Rückstände in Lebensmitteln
Rückstände in Lebensmitteln sind, in der Regel dort unerwünschte, Reste solcher Stoffe, die zur Herstellung von Lebensmitteln absichtlich eingesetzt werden. Der Begriff des Lebensmittelrückstands unterscheidet sich damit von dem der Kontaminanten.
Die Bandbreite der zur Herstellung von Lebensmitteln eingesetzten Arten von Stoffen ist enorm, da mittlerweile auf allen Stufen der Lebensmittelproduktion eine große Anzahl von sehr unterschiedlichen Stoffen eingesetzt werden kann. In einer ersten Näherung lassen sich folgende Arten von Stoffen unterscheiden:
Im Rahmen der Urproduktion werden
- zur Erzeugung von Lebensmitteln pflanzlichen Ursprungs vor allem Düngemittel und Pflanzenschutzmittel,
- zur Erzeugung von Lebensmitteln tierischen Ursprungs Futtermittel und deren Zusatzstoffe sowie Tierarzneimittel eingesetzt.
Im Rahmen der weiteren Verarbeitungsschritte erfahren viele Lebensmittel eine unmittelbare Nähe zu verschiedenen Verarbeitungshilfsstoffen, die ihrerseits eine Teilmenge der Lebensmittelzusatzstoffe darstellen.
Jede dieser Stoffgruppen weist eine große Vielfalt unterschiedlichster Stoffe auf. Die Regulierung von Rückständen in Lebensmitteln stellt daher einen der anspruchsvollsten Bereiche des Stoffrechts dar. Gesetzgeber in allen Industrieländern versuchen mit zahlreichen Vorschriften sicherzustellen, dass diese Stoffe, die für den menschlichen Verzehr nicht vorgesehen sind, in den Lebensmitteln nur in so geringen Mengen enthalten sind, dass sie nach Verzehr durch den Menschen für diesen keine nachteiligen Wirkungen haben.
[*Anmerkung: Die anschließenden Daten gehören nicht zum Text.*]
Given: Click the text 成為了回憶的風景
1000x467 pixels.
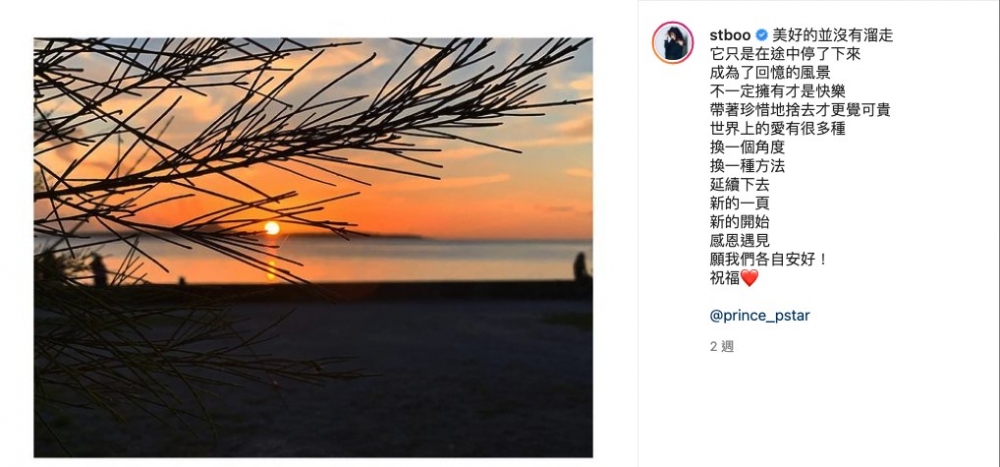Looking at the screenshot, I should tap(770, 73).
Erster Anknüpfungspunkt zur Erreichung dieses Ziels ist die europäische REACH-Verordnung. Sie fordert für jeden Stoff mit einem Produktionsvolumen über 1 Tonne pro Jahr Mindestinformationen aus toxikologischen Untersuchungen an mindestens zwei Tierarten. Ein weiterer Anknüpfungspunkt im deutschen Recht sind die Vorschriften des Lebensmittel- und Futtermittelgesetzbuches zu erlaubten Höchstmengen § 8, § 9, § 10, § 14, § 15. Diese Mengen liegen im ppm-Bereich (mg Wirkstoff pro kg Lebensmittel) oder ppb-Bereich (mg Wirkstoff pro t Lebensmittel). Solange auf den Einsatz der Stoffe im Rahmen der Lebensmittelproduktion nicht gänzlich verzichtet werden kann, ist eine komplette Abwesenheit (Nulltoleranz) oft nicht möglich. Mit den heutigen empfindlichen analytischen Möglichkeiten können auch sehr geringe Rückstandsmengen nachgewiesen werden.
- ↑ Rückstände und Kontaminanten. BMEL, abgerufen am 8. November 2024.